In the case of Maryland Casualty Co. v. Broadway, 110 F.2d 357, 359, the Circuit Court of Appeals for the Fifth Circuit had before it a case where an employee was at an ascertainable time and place subjected, while at work, to sulphur dioxide fumes. He contracted pneumonia and died. It was contended there was no accident. The court said:

"The Texas statute does not mention accident, but the courts have said that the injury must be attributable to some definite occurrence; one must be able to assign it a time and place and cause."

The evidence in this case is sufficient to meet the test as to an undesigned, unexpected and definite occurrence assignable to a definite time, place and cause.

But, says appellant, if the injury grows out of a risk or hazard no greater than that to which Mrs. Hart, as a member of the general public, would be subjected, the injury does not arise out of her employment. In support of this position, it cites Southern Casualty Co. v. Flores, Tex.Com. App., 1 S.W.2d 260; Gorman v. American General Ins. Co., Tex.Civ.App., 179 S.W.2d 814, ref. w. m., and Fidelity & Casualty Co. of N. Y. v. Neas, 5 Cir., 93 F.2d 137.

In both the Flores and Gorman cases the courts did use the expression to the effect that the injury came from a hazard to which the workman would have been exposed apart from his employment, and it was, therefore, not compensable. Actually, in each case the employee while at work was just walking along and had a heart attack and died. There was absolutely no proof of an undesigned, unexpected, definite occurrence connected with the employment that could be the cause of the heart attack. Evidence of a causal *174 relationship between a hazard of the employment was absent. The injury, therefore, was not shown to have grown out of the employment. It is also to be noted that in the Flores case the Supreme Court merely approved the judgment recommended by the Commission of Appeals. This merely means the Court felt the Commission of Appeals reached the correct result, but the court did not necessarily approve all of the reasons stated by the Commission in its opinion. We agree that the correct result was reached under the facts of the case. Very much the same is to be said of the Gorman case because the Supreme Court refused a writ of error for want of merit. This means that Court felt the Court of Civil Appeals, in the particular case, correctly applied the law to the facts so that there is no reversible error, but the Supreme Court was not satisfied that the opinion of the Court of Civil Appeals in all respects correctly declared the law.

With the statement in the Neas case we cannot agree. Actually, such statement was unnecessary to the decision because the evidence showed an undesigned, unexpected occurrence traceable to a definite time and place which involved a risk of the employment which resulted in an injury in the course of his employment.

Problem set:
**a)** In the workers' compensation opinion above, which court decided Maryland Casualty Co. v. Broadway?
**b)** Carry on the workers' compensation opinion above, picking up right after its final sentence.

(Data drawn from a collection)

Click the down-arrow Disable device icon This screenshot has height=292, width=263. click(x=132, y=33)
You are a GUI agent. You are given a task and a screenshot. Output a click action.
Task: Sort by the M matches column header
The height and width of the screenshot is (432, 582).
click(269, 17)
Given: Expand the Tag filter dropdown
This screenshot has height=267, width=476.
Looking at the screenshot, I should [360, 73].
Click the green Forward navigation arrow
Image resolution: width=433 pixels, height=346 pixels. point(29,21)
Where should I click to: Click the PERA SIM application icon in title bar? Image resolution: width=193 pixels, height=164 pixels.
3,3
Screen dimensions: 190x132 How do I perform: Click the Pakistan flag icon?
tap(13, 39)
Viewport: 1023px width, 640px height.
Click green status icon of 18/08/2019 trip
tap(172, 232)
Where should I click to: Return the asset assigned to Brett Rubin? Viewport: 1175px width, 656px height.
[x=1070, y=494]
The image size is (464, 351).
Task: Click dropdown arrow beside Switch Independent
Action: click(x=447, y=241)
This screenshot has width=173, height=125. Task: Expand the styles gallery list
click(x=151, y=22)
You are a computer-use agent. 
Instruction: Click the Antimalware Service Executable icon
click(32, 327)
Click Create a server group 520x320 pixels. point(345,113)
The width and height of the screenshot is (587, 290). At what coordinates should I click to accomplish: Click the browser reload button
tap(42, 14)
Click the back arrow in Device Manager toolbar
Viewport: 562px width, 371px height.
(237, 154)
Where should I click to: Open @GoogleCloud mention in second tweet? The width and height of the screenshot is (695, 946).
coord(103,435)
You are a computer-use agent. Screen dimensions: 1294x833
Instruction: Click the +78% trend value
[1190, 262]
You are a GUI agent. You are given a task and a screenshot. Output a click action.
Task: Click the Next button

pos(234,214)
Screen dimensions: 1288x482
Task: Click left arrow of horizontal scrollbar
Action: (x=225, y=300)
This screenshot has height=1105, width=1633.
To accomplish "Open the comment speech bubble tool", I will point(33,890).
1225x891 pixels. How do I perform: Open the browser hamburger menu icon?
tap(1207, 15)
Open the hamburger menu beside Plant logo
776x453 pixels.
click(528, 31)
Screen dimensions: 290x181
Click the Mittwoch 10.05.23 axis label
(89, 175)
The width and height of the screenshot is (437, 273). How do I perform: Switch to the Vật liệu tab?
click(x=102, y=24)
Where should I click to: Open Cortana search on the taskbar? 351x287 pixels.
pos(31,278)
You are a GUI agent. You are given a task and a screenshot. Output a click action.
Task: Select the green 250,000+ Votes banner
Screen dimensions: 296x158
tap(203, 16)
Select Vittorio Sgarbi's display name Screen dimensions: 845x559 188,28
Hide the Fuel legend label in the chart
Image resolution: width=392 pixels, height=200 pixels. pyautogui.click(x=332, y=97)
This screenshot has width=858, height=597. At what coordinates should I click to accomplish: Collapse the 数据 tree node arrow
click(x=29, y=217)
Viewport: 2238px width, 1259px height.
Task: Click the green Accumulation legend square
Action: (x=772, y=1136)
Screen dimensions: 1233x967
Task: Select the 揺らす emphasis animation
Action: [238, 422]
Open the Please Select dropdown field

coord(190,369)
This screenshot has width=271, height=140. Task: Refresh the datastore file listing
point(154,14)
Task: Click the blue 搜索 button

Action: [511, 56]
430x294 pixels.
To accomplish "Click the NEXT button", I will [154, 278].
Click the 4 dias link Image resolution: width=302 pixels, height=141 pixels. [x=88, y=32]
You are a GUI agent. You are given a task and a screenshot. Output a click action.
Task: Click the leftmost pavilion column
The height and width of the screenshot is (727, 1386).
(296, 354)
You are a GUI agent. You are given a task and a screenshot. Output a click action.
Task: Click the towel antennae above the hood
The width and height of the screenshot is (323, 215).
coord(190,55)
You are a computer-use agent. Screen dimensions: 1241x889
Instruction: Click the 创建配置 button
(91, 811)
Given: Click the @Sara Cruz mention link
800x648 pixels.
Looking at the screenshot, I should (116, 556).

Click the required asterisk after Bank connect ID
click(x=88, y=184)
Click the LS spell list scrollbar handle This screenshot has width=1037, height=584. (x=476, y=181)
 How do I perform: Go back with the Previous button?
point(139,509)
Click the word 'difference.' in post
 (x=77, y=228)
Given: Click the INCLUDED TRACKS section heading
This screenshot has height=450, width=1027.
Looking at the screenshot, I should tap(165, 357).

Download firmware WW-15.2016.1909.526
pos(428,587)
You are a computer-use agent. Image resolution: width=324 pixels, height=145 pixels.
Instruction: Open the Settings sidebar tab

Numbered answers:
**a)** The Circuit Court of Appeals for the Fifth Circuit.

**b)**
Our Supreme Court in the case of Garcia v. Texas Indemnity Company, 146 Tex. 413, 209 S.W.2d 333, 337, had before it the question of whether an injury received by an employee, when he fell against a post on the employer's premises after he had an epileptic seizure, was a compensable injury. It was contended there was no accidental injury growing out of a risk of his employment since epilepsy caused the fall. The court, in overruling such contention, said:

"Danger of injury from a fall at some other place might have been no less, but it certainly was not the same. See Connelly v. Samaritan Hospital et al., supra [259 N.Y. 137, 181 N.E. 76]. `The risk may be no different in degree or kind than those to which he may be exposed outside of his employment. The injury is compensable, not because of the extent or particular character of the hazard, but because it exists as one of the conditions of the employment.' Savage v. St. Aeden's Church, supra, 122 Conn. 343, 189 A. 599, 601. Since there is no claim that the fall was caused by any third person's intention or by Garcia's intoxication, we must hold that the cause of his fall is immaterial."

In Lumbermen's Reciprocal Ass'n v. Behnken, 112 Tex. 103, 246 S.W. 72, 73, 28 A.L.R. 1402, the Supreme Court, at an early time in the history of our compensation law, said this of it:

"What the law intends was to protect the employee against the risk or hazard taken in order to perform the master's task."

A person may fall on the floor at work and injure himself; he might have fallen elsewhere and received the same injury, but the fact is he did not. The injury, however, is compensable. An employee may be stung by a wasp in the performance of his work; he might have been stung elsewhere, but if in the performance of his duties he receives the injury he is to be compensated. Indemnity Ins. Co. of North America v. Garsee, Tex.Civ.App., 54 S.W.2d 817, no writ history.

A night watchman, while performing his duties, might have been injured and robbed of his personal property; he might have had the same thing happen elsewhere, but the fact is this was a risk of his employment, and he is to be compensated. Vivier v. Lumbermen's Indemnity Exchange, Tex. Com.App., 250 S.W. 417.

In Traders & General Ins. Co. v. Rooth, Tex.Civ.App., 268 S.W.2d 539, ref. n. r. e., an employee while performing his duties ruptured an aneurysm. He was in a position *175 where his head was below his knees as he was tightening a bolt, causing slight strain. His injury was compensable. This injury might have occurred at any time from a similar situation, but the fact was it did not, and since it occurred in the course of his employment and was caused by a risk of the employment it was a compensable injury.

Mrs. Hart's employment, where she must deal with the public to carry out her master's business, subjects her to the risk of being berated as she was by complaining customers. There is in this case an undesigned, untoward event traceable to a definite time and place involving a risk of the employment. Of course, this must have been the producing cause of the stroke suffered by Mrs. Hart.

Appellant contends there was a want of evidence, or, alternatively, there was insufficient evidence to show the stroke was the result of fright, because the medical testimony was based on the assumption that at the time of the injury Mrs. Hart was suffering from high blood pressure and there is no evidence showing she was so suffering. We must review the testimony.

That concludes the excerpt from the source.